CSVFiles.jl icon indicating copy to clipboard operation
CSVFiles.jl copied to clipboard

Problem with nastring for non-numeric columns

Open bkamins opened this issue 7 years ago • 4 comments

Because the default nastring is NA there is a following problem:

  1. take a data structure that has e.g. String column with missing data in it;
  2. save it to disk using default parameters; missings get converted to NA on disk
  3. load it back and you have "NA" string where you earlier had missings

The same problem occurs with e.g. Char data.

While NA is a sensible default for numeric columns it is a bit confusing for non-numeric columns (and actually can lead to wrong results as it is fully possible to have NA string in data).

I think that it would be best to have an empty string for missings in non-numeric data.

bkamins avatar Sep 10 '18 07:09 bkamins

I think that it would be best to have an empty string for missings in non-numeric data.

That would be for writing files, right?

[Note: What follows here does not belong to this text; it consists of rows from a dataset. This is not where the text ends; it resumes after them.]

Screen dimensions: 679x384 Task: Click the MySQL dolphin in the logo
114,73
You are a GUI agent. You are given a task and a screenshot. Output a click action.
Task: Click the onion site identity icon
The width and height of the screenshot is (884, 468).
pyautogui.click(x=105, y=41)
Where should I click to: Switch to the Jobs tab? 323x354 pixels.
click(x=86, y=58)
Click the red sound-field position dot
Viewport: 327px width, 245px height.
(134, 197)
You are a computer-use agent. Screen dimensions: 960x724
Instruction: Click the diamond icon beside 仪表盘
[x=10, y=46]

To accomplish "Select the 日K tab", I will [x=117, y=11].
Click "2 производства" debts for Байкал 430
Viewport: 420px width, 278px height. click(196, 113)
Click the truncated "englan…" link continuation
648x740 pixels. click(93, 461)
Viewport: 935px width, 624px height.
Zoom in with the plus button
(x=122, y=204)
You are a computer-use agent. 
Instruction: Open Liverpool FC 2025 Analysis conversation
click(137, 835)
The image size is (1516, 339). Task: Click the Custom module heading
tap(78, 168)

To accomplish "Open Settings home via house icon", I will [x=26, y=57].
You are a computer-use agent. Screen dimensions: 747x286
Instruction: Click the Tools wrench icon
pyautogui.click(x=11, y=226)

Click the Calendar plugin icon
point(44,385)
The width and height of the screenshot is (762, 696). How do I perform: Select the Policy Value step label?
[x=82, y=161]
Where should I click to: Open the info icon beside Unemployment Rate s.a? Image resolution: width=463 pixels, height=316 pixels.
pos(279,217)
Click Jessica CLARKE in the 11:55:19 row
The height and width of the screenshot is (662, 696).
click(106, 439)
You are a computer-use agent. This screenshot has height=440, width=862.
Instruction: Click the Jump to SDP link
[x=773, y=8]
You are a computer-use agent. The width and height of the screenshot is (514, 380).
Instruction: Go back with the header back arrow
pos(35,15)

Do you think we need to also change something about reading?

davidanthoff avatar Sep 10 '18 20:09 davidanthoff

Frankly - for reading I would never create a missing when reading a String but leave as is and let the user decide what to do. It is perfectly possible that "NA" sting means something and is present if a CSV file. E.g. in Polish this is a valid word.

A second best solution would be to treat empty string as missing (although I can imagine situations where "" might mean something, e.g. it is perfectly valid to have the following vector in Julia ["", missing], but at least it is not that problematic).

However, I realize that all this is breaking so please decide what you think is best in the context of whole queryverse.

bkamins avatar Sep 10 '18 20:09 bkamins

Well, now is the time to break things! I haven't released the julia 1.0 version officially, and I'm willing to break things with that transition, and then hopefully not again for a long time (until we see julia 2.0).

I think my own instinct would be to only return NA in the following situation: a column is string, and uses quotation marks throughout, and then has some rows where NA appears without quotes. For the other cases, I agree with you: if NA appears inside quotes, I think there can be no question that it should just be read as "NA", and if a column generally doesn't use quotes, then it probably also is better to return it as the "NA" string...

All of the reading logic is actually handled in TextParse.jl, so I'll have to figure out what the default there are...

davidanthoff avatar Sep 10 '18 21:09 davidanthoff

Good point - if all is quoted and only NA is unquoted this a clear way do distinguish it. This is what write.csv in R does (although then read.csv reads back both of them as missing 😄).

bkamins avatar Sep 10 '18 21:09 bkamins